Employers: Want to improve employee performance? First improve your communication…
If I asked you what each of your employees achieved last week, how would you answer?
If you answered “nothing” or “I don’t know” you wouldn’t be alone.
It’s amazing how many employers tell us they want to “improve employee performance” - but don’t have the systems in place to enable it.
Quite simply, most businesses don’t seem to have a regular, systemised process for communicating with employees. This is not only de-motivational for employees; you, as the employer, can feel that you’re losing control because of lack of accountability; and that, in turn, can cause a downturn in performance.
You can improve employee performance by making a few important changes to your weekly schedule…
Improve employee performance: annual vs. weekly one-on-ones
Most businesses managers don’t conduct formalised reviews every week with their employees. That is, one-on-one meetings with agreements on performance.
Instead, they rely on annual performance reviews to provide feedback on employee performance.
Whilst this is better than no feedback, it’s not even a close second to personalised weekly or monthly feedback.
What gets measured gets done. And when you measure frequently, it’s easier to make small adjustments to ensure that you stay on target.
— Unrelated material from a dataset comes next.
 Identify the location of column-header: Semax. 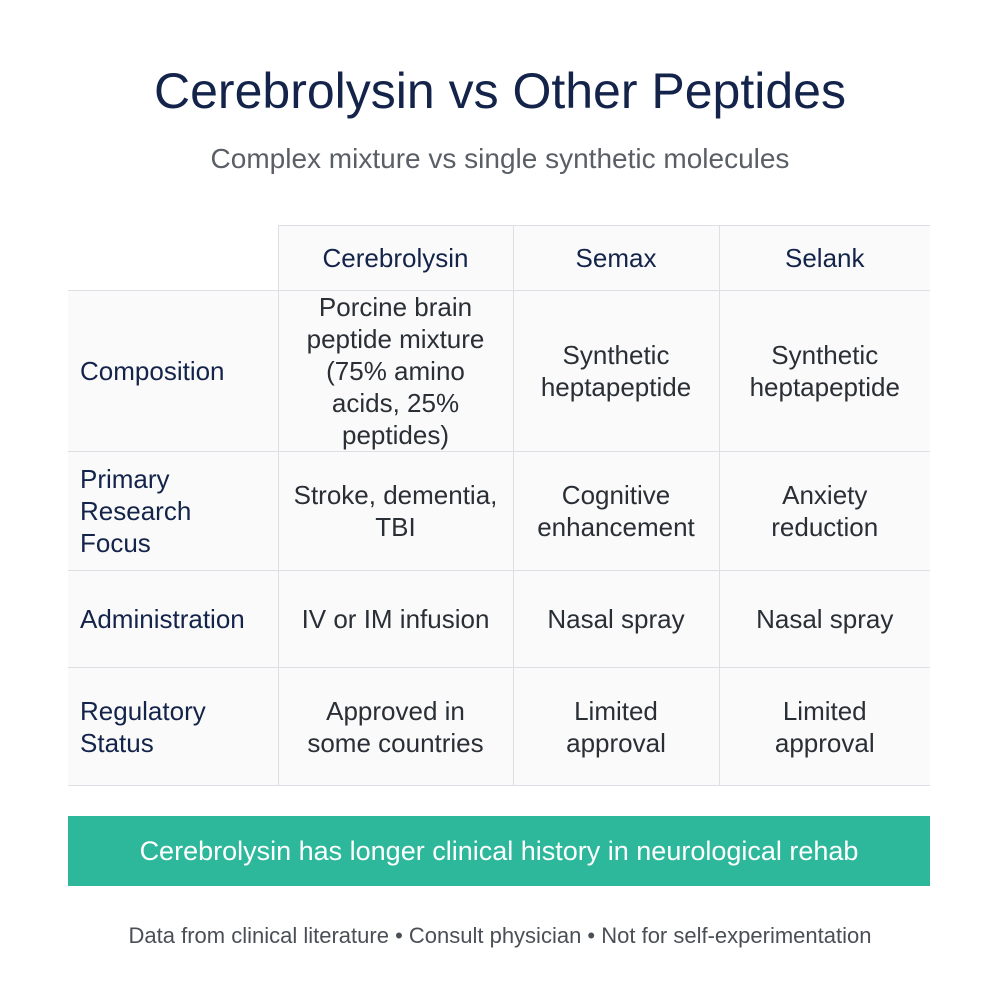
(616, 258).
Reviewing performance once annually often requires huge corrections in performance, behaviours and outcomes. To make it even more difficult to change, it usually comes cloaked in resentment, distrust and denial.
Annual reviews are simply too long after the event. Often, unless the reviewer has taken regular notes throughout the year, they will work off anecdotal evidence, major events or incidences or limit the review to recent results only.
If they were in a position to take notes throughout the year, why not provide the feedback weekly so the employees can act on it?
KPIs reviewed weekly vs. monthly
Most organisations have an agreed set of performance standards for employees when they’re first recruited.
In many organisations, these performance standards are not regularly (or effectively) reviewed.
Often the key performance indicators (KPIs) used to measure performance are an annual measurement of results.
They have certainly not been linked to weekly or monthly performance targets and there is no review process that captures weekly and monthly performance into a scorecard type of format.
We believe that a high-performance business should have a formal weekly or monthly review with employees and there should be agreement on performance.
Why? Because a regular structured system for feedback will have the following positive effects:
Building morale - as you demonstrate interest in what your employees are doing. Reward and congratulate them when they achieve; encourage when they start to fall behind.
Helping your employees to identify and acknowledge the areas for improvement.
Building a culture of accountability.
… and this all leads to improved employee performance.
An action plan for improving employee performance
Commit to meeting with individual employees one-on-one weekly and ask:
What did you achieve last week?
What went well?
What can we do differently to do this better next time?
What will you achieve this week?
What challenges stand in your way?
You can use tools to provide structure to the review process and to make managing it easier. Ask every staff member to document in each module the two things that they will achieve this coming week.
Each week, you should also have a group meeting where these achievements are reviewed and commitments for the next week are discussed.
As each employee’s individual contribution improves, more work can be done on the collective team performance, transforming good individuals into a high performing team – which helps you run a high-performing business.
You can also use tools to gamify the review process and make it more enjoyable.
Remember, leaders need to acknowledge good work. By doing this, team members know you’re paying attention, you appreciate accomplishments, and want people to continue to share their wins as well as their challenges.